Поэзия в ее обычном понимании — та же дорога куда-то, а куда именно — выбирай сам. Никто не гарантирует, что до места назначения ты доберешься в принципе: на встречке за рулем много пьяных, самонадеянных и невнимательных, да и ты сам можешь уснуть, задуматься, выбрать кювет или махнуть рукой. У тебя может кончиться бензин. Могут отказать тормоза. По обочинам этой дороги тоже много крестов.

Избравшие дорогу страдают от гололеда, плохого асфальта, отсутствия сна, прерывистого мобильного интернета, крутых поворотов и торопливости, часто свойственной тому, для которого цель — единственное устремление. Они обгоняют друг друга, показывают кулаки и не только, сигналят нервно и не всегда по делу, не замечая при этом, что сигнал автомобиля — лишь средства передвижения — намного громче их собственного голоса. На въезде в город всегда пробки. Приходится менять полосы, вечно перестраиваться, ехать дворами.

В салоне каждого — свой мир и свое дыхание, трепетное и живое. Хорошо, если оно сильно в достаточной мере, чтобы преодолеть железную глухость капота и иллюзорную прозрачность слюдяного стекла. Хорошо, когда душа не укутана от осмотров ни красивым госномером, ни внешней привлекательностью автомобиля. Хорошо, когда в эту дорогу бросаются те, кто хочет в перспективе выйти из-за руля и распрямиться, а не кататься с музыкой по улицам, навязывая горожанам свое громкое существование. Громкость в поэзии нужна лишь тогда, когда за ней стоит тишина настолько страшная, что убьет автора, стоит ему замолчать.

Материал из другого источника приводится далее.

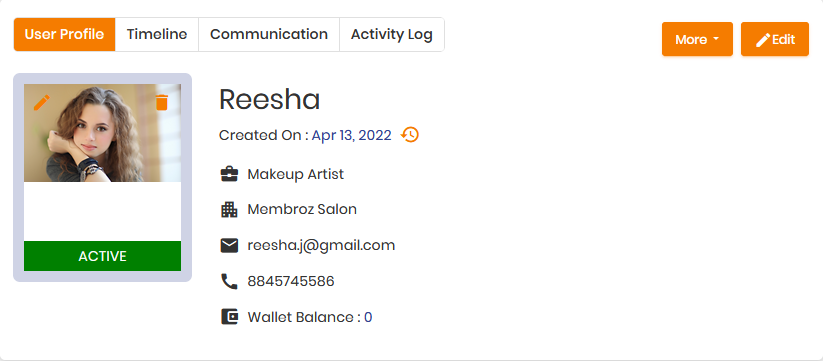The image size is (823, 361).
Task: Click Reesha's profile photo thumbnail
Action: coord(102,133)
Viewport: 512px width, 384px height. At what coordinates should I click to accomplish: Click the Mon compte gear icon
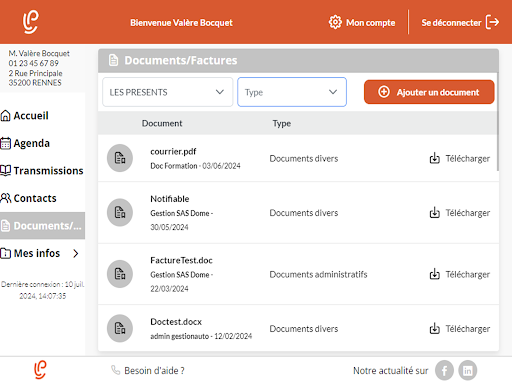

За охраняемым фонарями упорядоченным хаосом дороги есть что-то, что пугает сильнее и ее беспощадной многомашинности, и опасности лобового столкновения. Это своего рода и Ding an sich — кантовская «вещь в себе», — и то невыразимое, которое, идя бок о бок с нами, вдруг оказывается овеществленным и бесплотным одновременно. Странный мир этого рядом-пространства полностью не исхожен и потому освоен пунктирно, точечно, мерой глубины личностных убеждений и талантливостью предпринятых попыток. Дорога, когда-то вспоровшая темную неизведанность потому, что была жизненно необходима и поэтически (и даже методологически) единственна и нужна, спустя века обрела достаточную степень самодостаточности, чтобы не заглядывать в глаза этому по-язычески неиерархичному миру, который в унисон вселенской изменчивости «зияет в тех местах, где прежде был схлопнут» (Александр Малинин).

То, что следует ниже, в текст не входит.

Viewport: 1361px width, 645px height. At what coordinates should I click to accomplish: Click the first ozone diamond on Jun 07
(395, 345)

Принято различать науку и творчество, прежде всего, по вроде бы основной и безусловной доминанте: устремленности первой к рациональному постижению явлений и второго — к отражению иррациональности его восприятия. Мне кажется это не совсем верным — по крайней мере, применительно к литературоведению. Творчество — это всегда о новом, личном и остром настолько, насколько нутряная крепость может тебе это позволить. Литературоведение — о том же, но с той лишь разницей, что в основе ее — сила не только сердца, но и ума. Литературоведение в моем понимании — о сопряжении чувства и мысли, потому что восприятие чужого личностного опыта, выраженного в тексте, и его дальнейшее освоение и присвоение уже в тексте научном всегда сначала (в той или иной мере) эмпирично, а уже потом (все более и более) — логично. Литературоведение — не аннигиляция авторского слова, но его многократное воскрешение.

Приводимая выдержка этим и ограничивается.